VwSen-280476/5/Kon/Pr Linz, am 8. Mai 2000

DVR.0690392

E R K E N N T N I S

Der Unabhängige Verwaltungssenat des Landes Oberösterreich hat durch sein Mitglied Dr. Robert Konrath über die Berufung des Arbeitsinspektorates für Bauarbeiten, Wien, gegen den Bescheid des Bürgermeisters der Landeshauptstadt Linz vom 29.6.1998, Zl.: 502-32/Kn/We/58/98k, mit welchem das Verwaltungsstrafverfahren betreffend Übertretung der Bauarbeiterschutzverordnung (BauV) gegen Herrn Ing. G. H. gemäß § 45 Abs.1 Z2 VStG eingestellt wurde, zu Recht erkannt:

Der Berufung wird Folge gegeben, der angefochtene Bescheid des Bürgermeisters der Landeshauptstadt Linz behoben und Herr Ing. G. H., G., der Verwaltungsübertretung gemäß § 87 Abs.2 Bauarbeiterschutzverordnung (BauV) iVm § 130 Abs.5 Z1 iVm § 118 Abs.3 Arbeitnehmerschutzgesetz (ASchG) für schuldig erkannt, weil er als Vorstandsmitglied und somit als gemäß § 9 Abs.1 VStG verwaltungsstrafrechtlicher Verantwortlicher der F.-B.-Werke AG, Linz, welche Partnerfirma der A. D. + W., Linz (GesbR) und Betreiberin der Baustelle "1210 Wien" ist, es zu vertreten hat, dass am 25.3.1998 auf der o.a. Baustelle die 3 Arbeitnehmer P S., E. H. und L. Z., auf dem Dach der Stiegen 20 und 21, bei einer Dachneigung von ca. 15 Grad und einer Absturzhöhe von ca. 15 m, mit dem Entfernen der vorhandenen Dachdeckung (Welleternitplatten) beschäftigt waren, ohne dass Absturzsicherungen oder Schutzeinrichtungen vorhanden gewesen wären (Dachschutzblenden oder Dachfanggerüste), obwohl gemäß § 87 Abs.2 BauV bei Arbeiten auf Dächern mit einer Neigung bis zu 20 Grad und einer Absturzhöhe von mehr als 3 m Absturzsicherungen oder Schutzeinrichtungen gemäß §§ 7 - 10 vorhanden sein müssen.

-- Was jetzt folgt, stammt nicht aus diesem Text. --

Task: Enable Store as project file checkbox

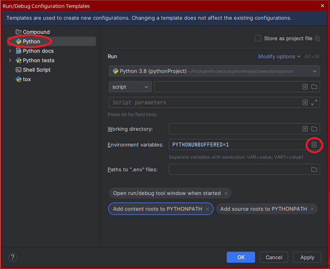Action: (x=258, y=38)
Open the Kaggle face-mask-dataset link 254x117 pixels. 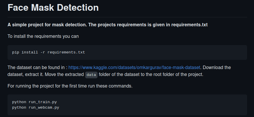coord(134,67)
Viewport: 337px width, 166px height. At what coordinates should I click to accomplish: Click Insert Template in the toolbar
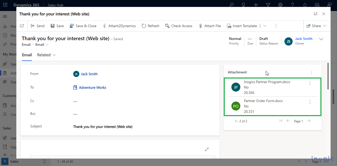242,26
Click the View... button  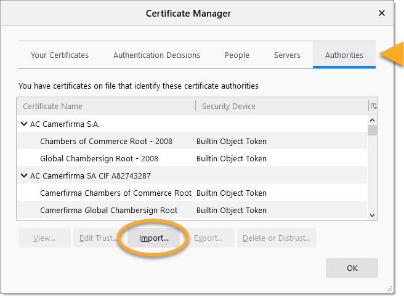44,238
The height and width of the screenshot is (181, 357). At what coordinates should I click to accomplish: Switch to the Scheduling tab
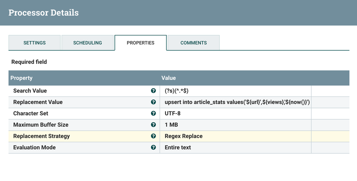point(88,43)
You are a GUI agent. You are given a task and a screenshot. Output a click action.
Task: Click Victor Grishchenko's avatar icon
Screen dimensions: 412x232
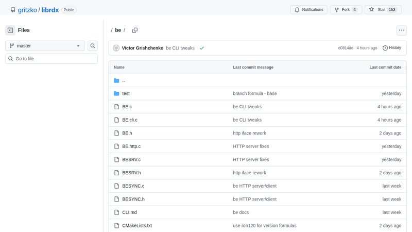click(116, 48)
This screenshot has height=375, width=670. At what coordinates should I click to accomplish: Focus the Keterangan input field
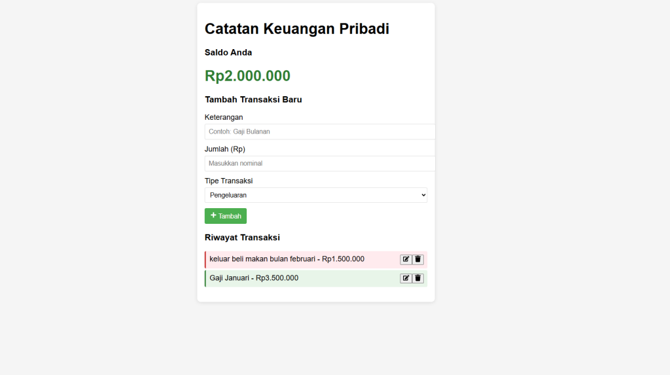click(319, 132)
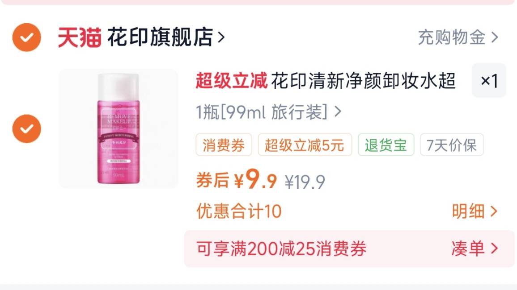The image size is (517, 290).
Task: Uncheck the makeup remover item checkbox
Action: [x=27, y=128]
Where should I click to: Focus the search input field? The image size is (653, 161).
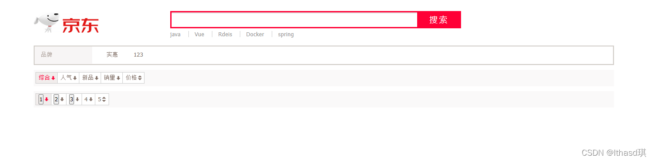coord(294,19)
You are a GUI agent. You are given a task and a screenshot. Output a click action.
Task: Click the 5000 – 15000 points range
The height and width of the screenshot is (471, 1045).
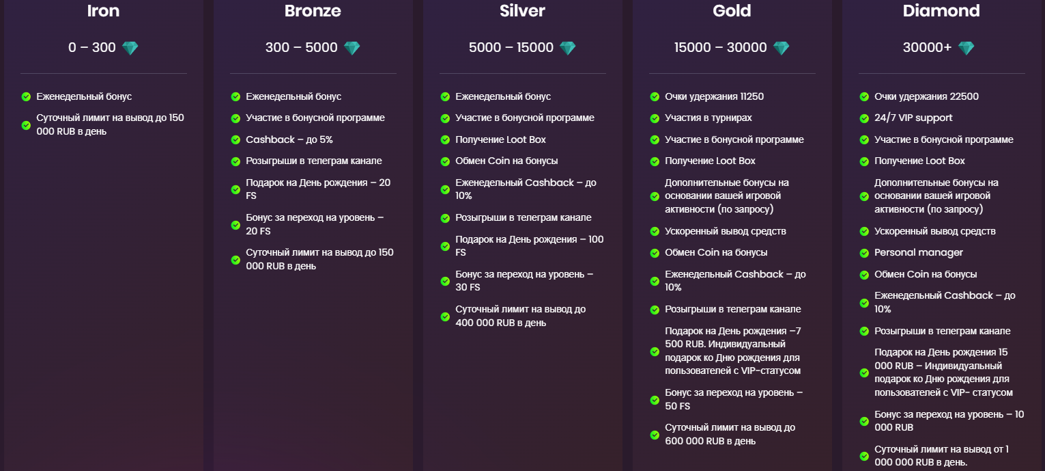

Wegen der dadurch begangenen Verwaltungsübertretung wird über den Beschuldigten Ing. G. H. gemäß § 130 Abs.5, Einleitungssatz, eine Geldstrafe in der Höhe von 20.000 S (entspricht 1.453,46 €), im Falle deren Uneinbringlichkeit eine Ersatzfreiheitsstrafe in der Dauer von 168 Stunden verhängt.

Rechtsgrundlage:

§ 66 Abs.4 Allgemeines Verwaltungsverfahrensgesetz 1991 - AVG iVm § 24 Verwaltungsstrafgesetz 1991 - VStG,

Entscheidungsgründe:

Die belangte Behörde begründet ihre Entscheidung im Wesentlichen damit, dass dem Beschuldigten (Berufungsgegner) an der ihm angelasteten Verwaltungsübertretung kein Verschulden treffe.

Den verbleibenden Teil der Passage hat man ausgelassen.